Want Nate Gone? Read On

Welcome to our community

Be a part of something great, join today!

I'm sorry OddTroll, but I'll take Mike Krzyzewski's perception of a coach any day over the fast majority of assholes, er I mean opinions

Yes, isn't it brilliant that our 10 year veteran NBA coach is so highly thought of as an assistant by a COLLEGE coach.

Full steam ahead!


Calling someone a troll or an asshole is not an argument. In fact, those kinds of comments usually come into play when one doesn't have an argument.
 
It wasn't Nelson who had issues with Weber, it was the Warriors horrible rookie owner Chris Cohan who didn't want to pay him.

No, Webber hated Nelson's guts for the dirty disrespectful motivational tricks he pulled on Webber. It took a few years for Webber to make up with him, and I think that was just for show.
 
No, Webber hated Nelson's guts for the dirty disrespectful motivational tricks he pulled on Webber. It took a few years for Webber to make up with him, and I think that was just for show.
right. It wasn't the owner offering to slight him 10's of millions of dollars, it was Nelson's "dirty disrespectful motivational tricks"... :lol:

dude signed for 2M with the Wiz with nothing longterm guaranteed and completed his career going full circle to play for DN and the Warriors again.

What I'm relaying about contracts was reported here in the Bay at the time

STOMP
 
Last edited:
Remember Webber's gameface wrinkled in hatred? Nelson really did a number on him. It didn't surprise me a few months later when Webber recoiled in disgust at what he was becoming under Nelson's tutelage. Nelson later said he was just using Red Auerbach's methods. Auerbach sure did it better.

I don't doubt you that contract negotiations later added to the worsening relationship. But I think it was over by then anyway.
 
Remember Webber's gameface wrinkled in hatred? Nelson really did a number on him. It didn't surprise me a few months later when Webber recoiled in disgust at what he was becoming under Nelson's tutelage.
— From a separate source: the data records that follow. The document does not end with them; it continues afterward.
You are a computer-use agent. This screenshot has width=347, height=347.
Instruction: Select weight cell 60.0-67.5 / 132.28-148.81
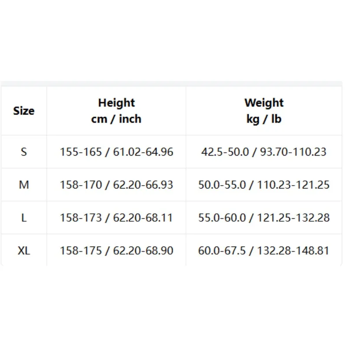pyautogui.click(x=264, y=251)
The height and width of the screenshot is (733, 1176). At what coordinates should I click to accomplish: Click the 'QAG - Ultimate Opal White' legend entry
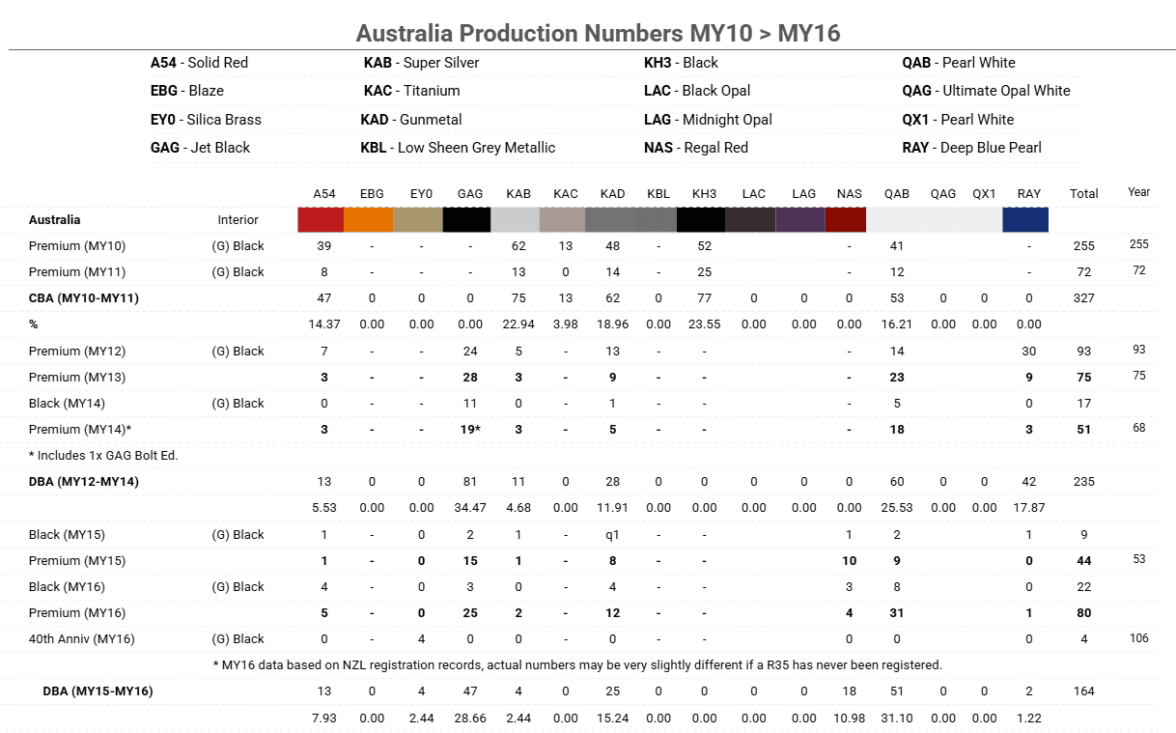click(986, 91)
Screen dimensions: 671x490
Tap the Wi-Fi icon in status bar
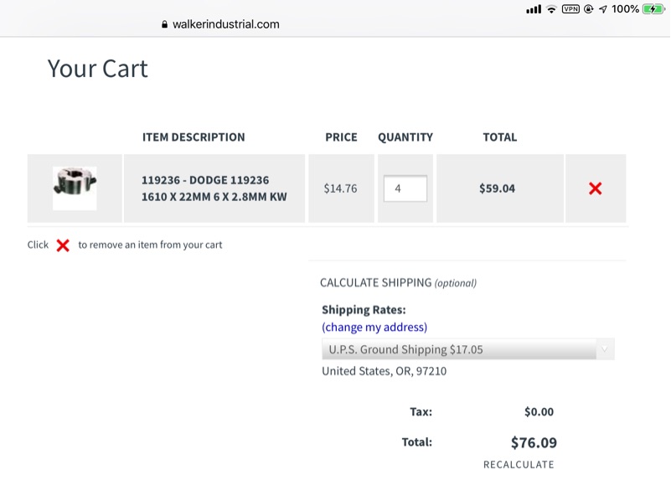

Nelson later said he was just using Red Auerbach's methods. Auerbach sure did it better.

I don't doubt you that contract negotiations later added to the worsening relationship. But I think it was over by then anyway.
10's of millions of dollars vs speculation from some guy on what was going through a player's head that time 18 years ago he looked all angry :dunno:

reports were Chris was pretty upset about being offered a take it or leave it deal at roughly 30M less then other top Bigs were commanding...Cohan was supposed to be pretty heavy handed/involved in that negotiation... he was also reported to have ordered Nelson to tamper CW's minutes down to keep him from achieving the out in his contract. Believe what you want but I'm hanging my hat on the money especially when you're talking those sorts of dollars

Consider how contentious a relationship Cohan had with the stadium, county and pretty much anyone he did business with... dude was at war with everyone especially early on in his time.

STOMP
 
10's of millions of dollars vs speculation from some guy on what was going through a player's head that time 18 years ago he looked all angry :dunno:

I'm not speculating. There were many articles about Webber's rebellion against his motivational techniques, later about Nelson's major errors having been losing Webber because of that and trading 3 No. 1s for Shawn Bradley, and a few years later, about Webber making motions to apparently make up. Each set of articles said Webber was mad about the way Nelson had treated him. The only thing not objectified in the media was my seeing Webber's contorted face screwed in anger while playing, which I thought was against the other team, but later suspected was against his coach when I read of Webber's anger.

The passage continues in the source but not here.